La Feuille constituante du 09.09.2019

Chaque semaine, la Feuille constituante chronique l'actualité politique et lui donne une dimension constituante. Ce 9 septembre, Manon Le Bretton fustige un personnel politique et médiatique qui incarne « les structures monarchiques d’une 5e République ultra-verticalisée et toujours plus propice au retranchement des "élus" ».

Les Constituants

Alors que la rentrée politique bat son plein, et tandis que se profile une série de mobilisations sociales dont aucun secteur ne semble exclu, il y a quelque chose de sidérant à constater la déconnexion abyssale qui frappe la sphère politico-médiatique. Il suffit de parcourir les grands titres dans la presse : en guise de ligne politique présidentielle, on nous vante les mérites du nouveau conseiller en communication d’Emmanuel Macron ; les municipales se résument au duel « fratricide » (car il faut bien dramatiser un peu) Griveaux/Villani pour briguer la mairie de Paris, et aux velléités frondeuses de quelques marcheurs exigeant leur part du butin ; et en guise de dissident, on trouvera l’éternel François Bayrou, qui, apprend-on, a l’outrecuidance d’afficher son soutien à un juppéiste pour Bordeaux, plutôt qu’au poulain de l’écurie LREM. Bref : à l’heure où 88 % des Français déclarent ne pas faire confiance aux partis (sondage BVA, juin 2019), la confusion est totale entre actualité politique et petite agitation interne des partis – quand elle ne se réduit pas à la vie du parti. L’entre-soi engendre l’entre-soi.

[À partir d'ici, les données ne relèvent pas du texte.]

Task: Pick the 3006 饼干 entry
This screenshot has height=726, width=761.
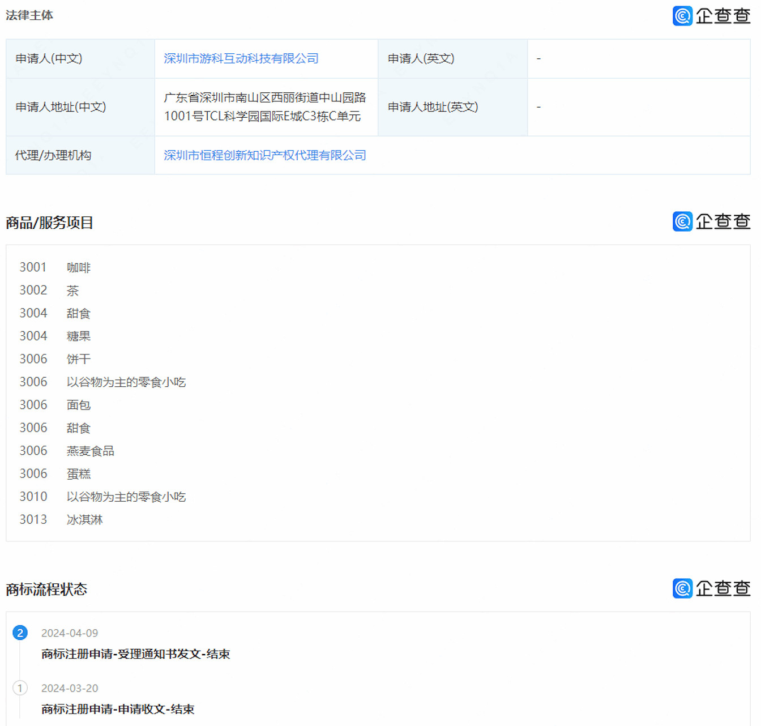Action: click(55, 359)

C’est dire si le logiciel de ce qu’on nomme si bien la classe politique, dans laquelle il faut inclure une bonne partie du monde médiatique, refuse la mise à jour qu’exige le moment politique. Et après tout, on ne devrait pas en être surpris : toutes les structures institutionnelles et culturelles, les concepts qu’elles produisent, œuvrent à confondre démocratie et délégation de souveraineté.  Dès lors il va de soi que les derniers à prendre la mesure de la révolution qui s’opère dans la société, les derniers à en tirer les conclusions, seront ceux qui sont entièrement pris dans cette glu intellectuelle.

Ce qu’incarne obstinément ce personnel politique et médiatique, ce sont les structures monarchiques d’une 5e République ultra-verticalisée, et toujours plus propice au retranchement des « élus » (mais par qui?) vis-à-vis des citoyens. Tous les corps intermédiaires de représentation – partis, syndicats – auront contribué de gré ou de force à faire écran entre les premiers et les seconds. Mais l’élan populaire tenace qui s’est donné à voir avec les Gilets Jaunes montre à quel point ce constat fait consensus en dehors d’une petite sphère politique auto-centrée et obsédée par le court-terme de sa réélection. Et tandis que les premiers de cordée n’en finissent plus de décider qui aura le haut de l’affiche dans ce théâtre d’ombres déserté par les spectateurs, au dehors, le processus constituant a déjà commencé à penser un contrat social qui permettra aux citoyens de reprendre la main – sans craindre de s’inscrire dans un temps plus long.